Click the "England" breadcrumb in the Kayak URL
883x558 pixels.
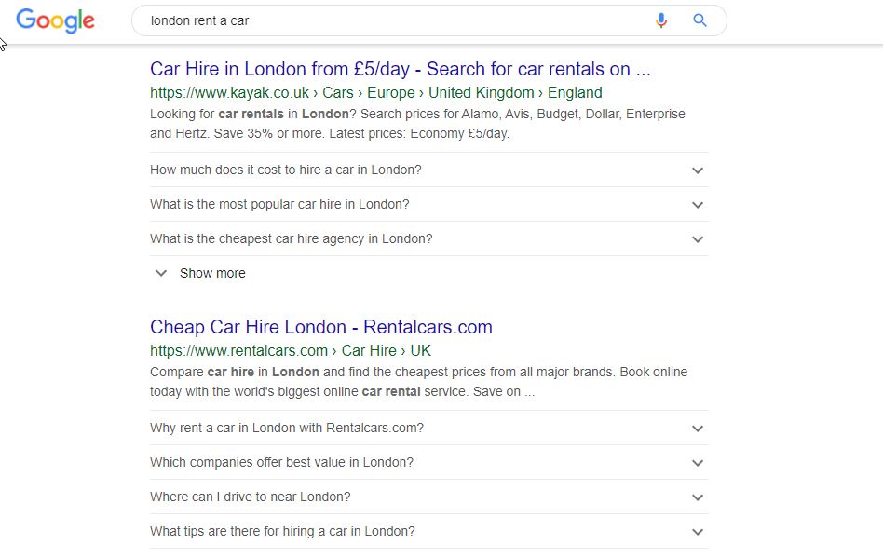tap(575, 93)
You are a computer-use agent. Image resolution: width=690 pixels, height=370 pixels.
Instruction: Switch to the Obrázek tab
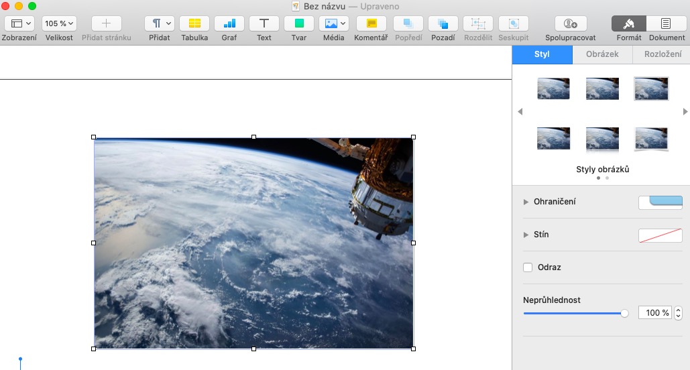[601, 54]
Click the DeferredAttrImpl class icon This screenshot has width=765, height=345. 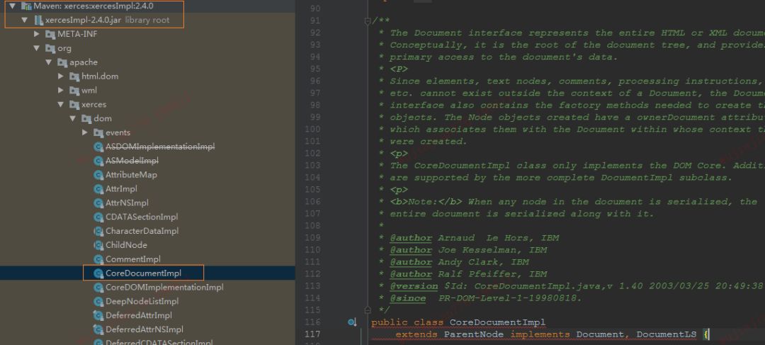coord(98,315)
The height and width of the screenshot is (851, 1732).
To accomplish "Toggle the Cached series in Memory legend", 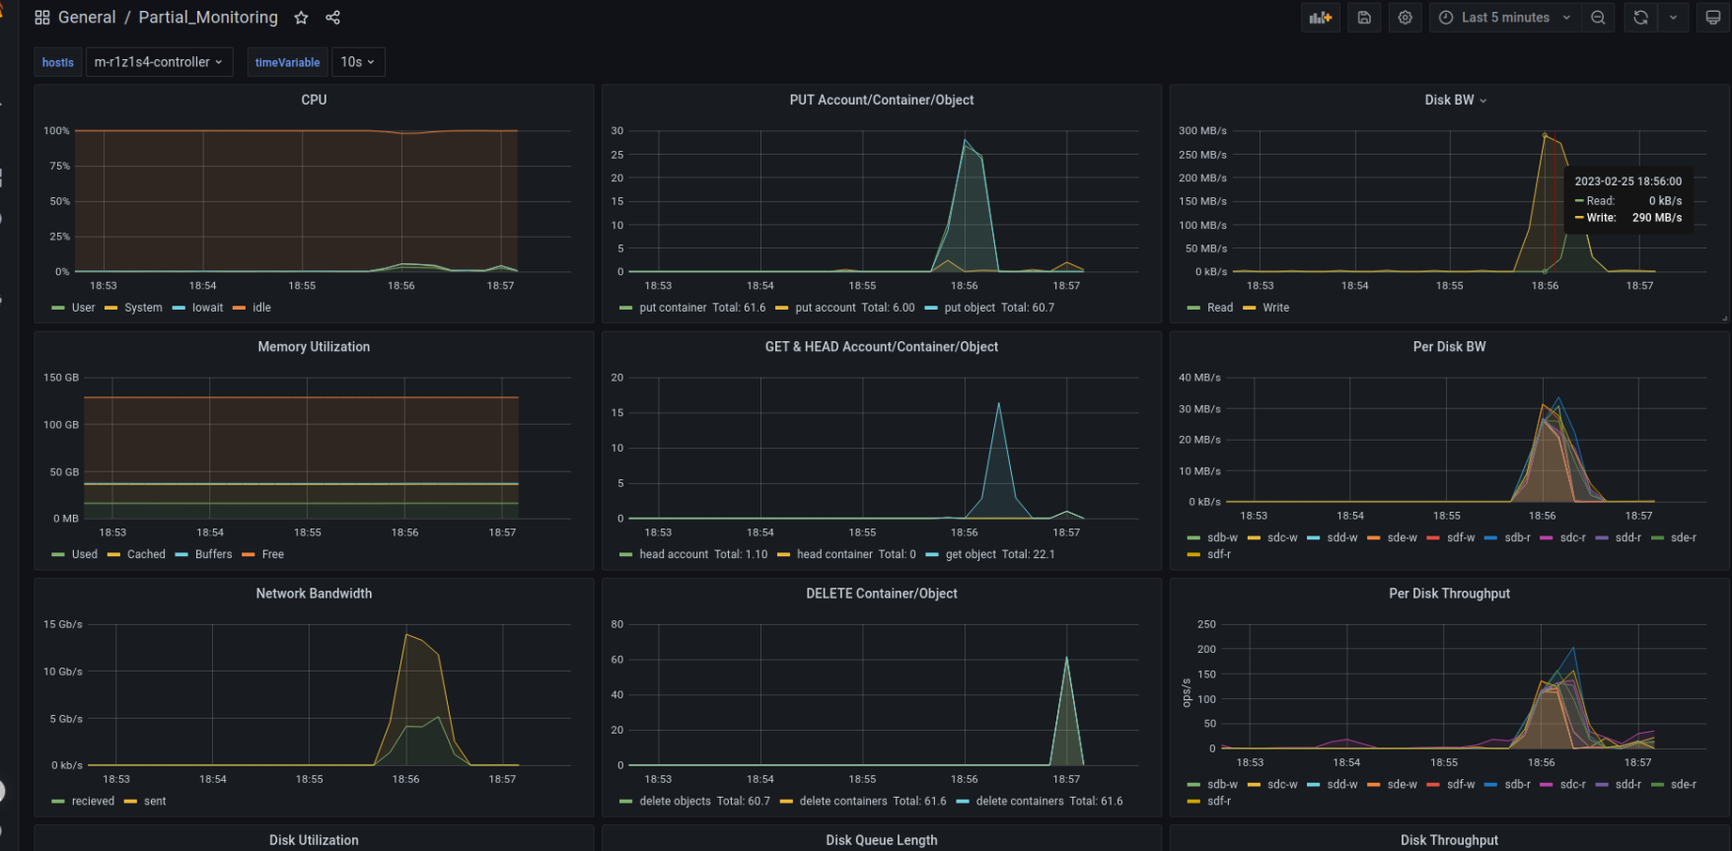I will 146,554.
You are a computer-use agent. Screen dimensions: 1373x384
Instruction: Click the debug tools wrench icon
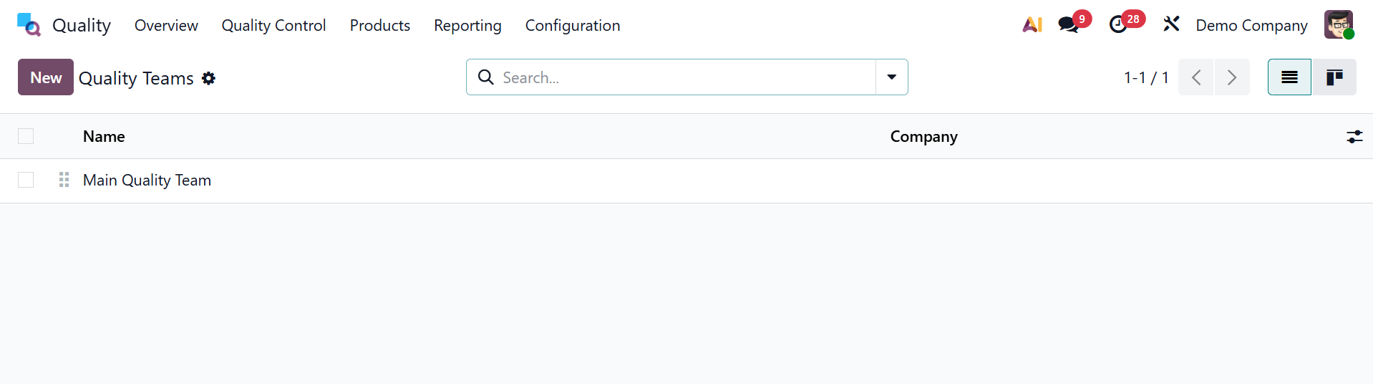pos(1171,25)
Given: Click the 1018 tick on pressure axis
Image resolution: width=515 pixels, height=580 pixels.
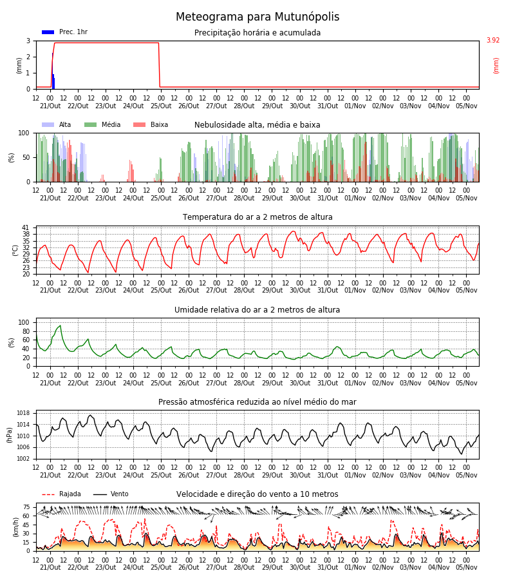Looking at the screenshot, I should (23, 413).
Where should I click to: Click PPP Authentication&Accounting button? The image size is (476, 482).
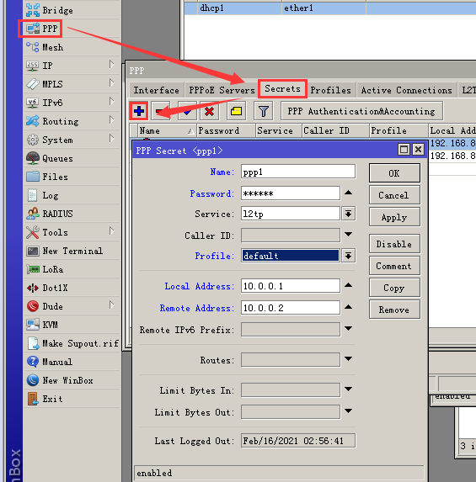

WHAT IS NEEDED:
If a picture falls within the lines from the one containing "You are a computer-use agent. Screen" through the end of the material, leave it out while repeating those lines exactly.

REPLY:
You are a computer-use agent. Screen dimensions: 1373x384
Instruction: Click the debug tools wrench icon
pos(1171,25)
Given: Click the 1018 tick on pressure axis
Image resolution: width=515 pixels, height=580 pixels.
Looking at the screenshot, I should (23, 413).
Where should I click to: Click PPP Authentication&Accounting button? The image size is (476, 482).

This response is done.